2018 started hot, literally.
It brought the highest February temperature ever recorded in Harrisburg weather history: a toasty 79 degrees.
Winter weather fought back though in March, bringing a record late-season snowstorm, with nearly a foot of snow recorded on March 21st.
Severe weather and flash flooding then became a repeating theme for spring and summer.
May 15 brought destructive thunderstorms as a wet microburst and a weak tornado both formed in parts of Cumberland County.
July and August both featured flooding rain across Dauphin, York, and Lancaster counties.
Adding insult to injury, more flash flooding hit Franklin County in mid-September, plus wild temperature swings in October and early November led to more heavy rain.
Early November tornadoes were not far from the Midstate.
How can this weather be explained?
The swings in temperature and rain can be a result of slow-moving, stagnant weather patterns.
This spring, summer and fall featured long periods of warm air sitting over the East Coast. Warmer air can hold more moisture, and so when it rains, it pours.

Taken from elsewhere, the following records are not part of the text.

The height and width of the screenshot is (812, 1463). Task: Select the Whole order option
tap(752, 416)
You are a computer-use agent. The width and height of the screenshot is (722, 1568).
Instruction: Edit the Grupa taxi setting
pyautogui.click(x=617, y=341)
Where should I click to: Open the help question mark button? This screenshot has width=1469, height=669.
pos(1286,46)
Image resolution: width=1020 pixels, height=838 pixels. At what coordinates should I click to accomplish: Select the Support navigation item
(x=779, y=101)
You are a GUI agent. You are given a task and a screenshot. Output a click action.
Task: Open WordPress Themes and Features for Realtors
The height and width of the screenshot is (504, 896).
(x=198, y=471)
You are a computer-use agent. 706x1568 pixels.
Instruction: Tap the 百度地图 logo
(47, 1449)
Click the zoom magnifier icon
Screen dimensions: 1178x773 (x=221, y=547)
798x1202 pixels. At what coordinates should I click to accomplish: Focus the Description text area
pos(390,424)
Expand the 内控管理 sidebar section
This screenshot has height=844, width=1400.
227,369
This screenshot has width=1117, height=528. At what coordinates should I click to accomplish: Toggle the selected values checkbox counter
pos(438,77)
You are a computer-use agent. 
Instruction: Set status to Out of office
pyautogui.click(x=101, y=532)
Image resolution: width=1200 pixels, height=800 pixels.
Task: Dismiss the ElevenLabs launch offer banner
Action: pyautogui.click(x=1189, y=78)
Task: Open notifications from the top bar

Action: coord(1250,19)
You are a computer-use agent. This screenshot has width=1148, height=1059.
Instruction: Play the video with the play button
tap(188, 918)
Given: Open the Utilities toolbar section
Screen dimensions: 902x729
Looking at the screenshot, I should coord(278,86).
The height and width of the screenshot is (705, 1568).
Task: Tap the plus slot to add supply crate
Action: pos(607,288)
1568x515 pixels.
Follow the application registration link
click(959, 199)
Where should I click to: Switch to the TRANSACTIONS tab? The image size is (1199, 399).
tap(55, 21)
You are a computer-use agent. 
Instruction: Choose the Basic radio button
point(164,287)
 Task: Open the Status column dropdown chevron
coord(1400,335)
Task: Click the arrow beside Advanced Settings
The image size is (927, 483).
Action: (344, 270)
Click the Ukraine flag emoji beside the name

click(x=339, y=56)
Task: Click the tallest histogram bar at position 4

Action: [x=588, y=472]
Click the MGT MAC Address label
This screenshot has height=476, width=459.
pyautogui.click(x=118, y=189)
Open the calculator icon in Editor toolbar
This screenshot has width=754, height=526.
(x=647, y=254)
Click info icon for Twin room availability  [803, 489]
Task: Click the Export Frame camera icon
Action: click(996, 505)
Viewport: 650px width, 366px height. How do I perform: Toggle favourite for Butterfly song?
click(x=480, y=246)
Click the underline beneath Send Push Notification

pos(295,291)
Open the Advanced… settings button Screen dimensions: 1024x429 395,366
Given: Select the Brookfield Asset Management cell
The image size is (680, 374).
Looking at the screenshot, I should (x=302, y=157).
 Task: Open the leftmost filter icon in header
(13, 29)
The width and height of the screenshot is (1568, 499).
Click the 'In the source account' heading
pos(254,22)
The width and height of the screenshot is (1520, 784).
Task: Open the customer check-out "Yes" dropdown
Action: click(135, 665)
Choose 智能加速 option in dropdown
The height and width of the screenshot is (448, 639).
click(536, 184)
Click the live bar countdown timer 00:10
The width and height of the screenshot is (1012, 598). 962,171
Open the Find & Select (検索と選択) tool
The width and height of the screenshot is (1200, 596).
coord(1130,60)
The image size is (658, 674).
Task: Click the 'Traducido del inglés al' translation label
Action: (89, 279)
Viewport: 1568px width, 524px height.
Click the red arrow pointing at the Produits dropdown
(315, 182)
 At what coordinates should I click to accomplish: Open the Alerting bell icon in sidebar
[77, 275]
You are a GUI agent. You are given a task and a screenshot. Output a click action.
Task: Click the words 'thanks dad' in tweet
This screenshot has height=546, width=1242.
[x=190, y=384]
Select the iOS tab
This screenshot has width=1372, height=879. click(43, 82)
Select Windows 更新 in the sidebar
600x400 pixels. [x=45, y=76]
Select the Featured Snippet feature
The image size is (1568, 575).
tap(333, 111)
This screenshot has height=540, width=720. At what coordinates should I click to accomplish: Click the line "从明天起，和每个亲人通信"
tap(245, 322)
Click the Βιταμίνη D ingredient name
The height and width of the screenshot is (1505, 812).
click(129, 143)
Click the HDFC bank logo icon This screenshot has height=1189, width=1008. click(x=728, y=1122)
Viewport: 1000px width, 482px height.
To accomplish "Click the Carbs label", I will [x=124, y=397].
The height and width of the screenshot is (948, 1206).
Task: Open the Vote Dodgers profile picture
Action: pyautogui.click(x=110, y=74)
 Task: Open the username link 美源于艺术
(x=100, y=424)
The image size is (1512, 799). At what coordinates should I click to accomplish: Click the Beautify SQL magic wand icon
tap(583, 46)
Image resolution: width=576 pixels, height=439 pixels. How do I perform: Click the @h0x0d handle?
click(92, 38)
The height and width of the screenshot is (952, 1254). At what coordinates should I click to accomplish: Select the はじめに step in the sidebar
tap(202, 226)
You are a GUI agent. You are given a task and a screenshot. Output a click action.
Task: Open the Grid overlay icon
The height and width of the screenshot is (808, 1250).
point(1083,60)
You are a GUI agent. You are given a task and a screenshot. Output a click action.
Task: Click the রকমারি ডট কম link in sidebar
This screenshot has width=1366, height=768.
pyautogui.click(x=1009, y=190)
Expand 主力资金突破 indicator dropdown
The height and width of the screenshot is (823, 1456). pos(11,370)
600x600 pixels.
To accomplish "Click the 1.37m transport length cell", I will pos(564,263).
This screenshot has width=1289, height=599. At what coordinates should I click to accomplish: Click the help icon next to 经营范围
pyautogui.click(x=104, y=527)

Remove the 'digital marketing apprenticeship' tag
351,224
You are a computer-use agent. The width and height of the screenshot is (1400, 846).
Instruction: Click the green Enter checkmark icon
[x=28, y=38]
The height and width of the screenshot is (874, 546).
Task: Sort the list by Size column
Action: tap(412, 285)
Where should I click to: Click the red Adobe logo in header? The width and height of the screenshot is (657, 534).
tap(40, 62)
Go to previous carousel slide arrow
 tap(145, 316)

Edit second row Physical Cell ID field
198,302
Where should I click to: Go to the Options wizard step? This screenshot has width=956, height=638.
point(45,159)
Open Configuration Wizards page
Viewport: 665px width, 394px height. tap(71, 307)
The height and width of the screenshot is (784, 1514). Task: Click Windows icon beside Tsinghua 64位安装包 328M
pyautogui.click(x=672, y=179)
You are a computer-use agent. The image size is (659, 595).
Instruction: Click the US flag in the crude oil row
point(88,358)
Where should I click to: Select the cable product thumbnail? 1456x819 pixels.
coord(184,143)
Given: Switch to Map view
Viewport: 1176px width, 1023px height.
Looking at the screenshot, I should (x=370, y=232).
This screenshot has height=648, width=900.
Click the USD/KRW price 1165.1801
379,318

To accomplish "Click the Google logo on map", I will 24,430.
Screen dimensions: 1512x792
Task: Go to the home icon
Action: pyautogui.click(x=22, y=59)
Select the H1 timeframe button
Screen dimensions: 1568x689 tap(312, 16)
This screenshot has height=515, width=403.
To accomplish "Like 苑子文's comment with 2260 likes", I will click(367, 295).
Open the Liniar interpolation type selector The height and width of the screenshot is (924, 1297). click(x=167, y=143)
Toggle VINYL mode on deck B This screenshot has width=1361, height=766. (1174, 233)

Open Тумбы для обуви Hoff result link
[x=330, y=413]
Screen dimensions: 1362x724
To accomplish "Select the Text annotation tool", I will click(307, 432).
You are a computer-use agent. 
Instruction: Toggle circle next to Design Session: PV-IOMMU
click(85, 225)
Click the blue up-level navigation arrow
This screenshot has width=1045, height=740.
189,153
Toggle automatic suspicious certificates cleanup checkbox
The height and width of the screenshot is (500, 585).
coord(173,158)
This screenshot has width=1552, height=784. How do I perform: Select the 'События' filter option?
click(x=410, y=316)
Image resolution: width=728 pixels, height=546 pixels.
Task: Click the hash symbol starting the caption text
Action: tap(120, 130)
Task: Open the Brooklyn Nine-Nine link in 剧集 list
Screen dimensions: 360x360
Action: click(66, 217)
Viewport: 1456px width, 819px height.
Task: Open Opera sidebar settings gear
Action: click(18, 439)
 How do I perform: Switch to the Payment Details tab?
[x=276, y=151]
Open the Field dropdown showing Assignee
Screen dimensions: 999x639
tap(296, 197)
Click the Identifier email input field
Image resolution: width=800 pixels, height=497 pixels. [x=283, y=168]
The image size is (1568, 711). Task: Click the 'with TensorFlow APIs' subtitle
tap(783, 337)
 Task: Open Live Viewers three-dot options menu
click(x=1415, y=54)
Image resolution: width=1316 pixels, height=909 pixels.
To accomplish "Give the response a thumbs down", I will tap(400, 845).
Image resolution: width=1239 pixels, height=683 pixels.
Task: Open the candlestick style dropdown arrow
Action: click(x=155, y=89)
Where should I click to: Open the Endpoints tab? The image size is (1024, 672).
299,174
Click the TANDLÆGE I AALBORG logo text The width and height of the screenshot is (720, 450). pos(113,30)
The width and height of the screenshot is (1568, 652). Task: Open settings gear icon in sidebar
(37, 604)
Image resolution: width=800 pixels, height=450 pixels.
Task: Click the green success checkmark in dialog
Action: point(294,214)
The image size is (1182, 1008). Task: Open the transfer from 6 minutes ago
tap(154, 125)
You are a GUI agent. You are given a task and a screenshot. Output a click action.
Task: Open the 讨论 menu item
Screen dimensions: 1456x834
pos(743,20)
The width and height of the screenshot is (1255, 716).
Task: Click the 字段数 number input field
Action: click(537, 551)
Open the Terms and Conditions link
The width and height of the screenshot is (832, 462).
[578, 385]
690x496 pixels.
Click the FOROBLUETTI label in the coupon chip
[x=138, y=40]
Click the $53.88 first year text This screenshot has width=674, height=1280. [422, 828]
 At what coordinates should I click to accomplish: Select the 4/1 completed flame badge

These patterns are driven by the jet stream, which is seeing major changes due to climate change.
“The jet stream owes its existence to the contrast in temperature between the warm equator and the cold polar region,” said Dr. Michael Mann, a climate research professor at Penn State. “If you warm the Arctic more than the rest of the planet, you decrease that contrast, you weaken the jet stream, and you cause it to exhibit far more prominent north and south meanders. It’s that combination that gives you extreme weather that is very persistent.”
A weak jet stream sagging to the south can help transport a lot of moisture from the Atlantic Ocean, leading to extreme rains.
We aren’t the only ones seeing extreme weather and record rain. Hurricane Harvey and Hurricane Florence are examples of when heavy rain and stalling patterns create a disaster.
“The warmer the ocean, the more moisture there is in the atmosphere. The more moisture in the atmosphere, the more rainfall you can get when those storms make landfall,” Mann said. “It stayed in place, it didn’t move on. It sat there with record levels of moisture dumping it out on the same location day after day after day. And that was the worst flooding event on record.
“With Florence, similar story: very warm ocean temperatures, very slow-moving storm — second worst flooding event on record. First and second most rainfall accumulation events have happened both in the last two years with those two events,” Mann said.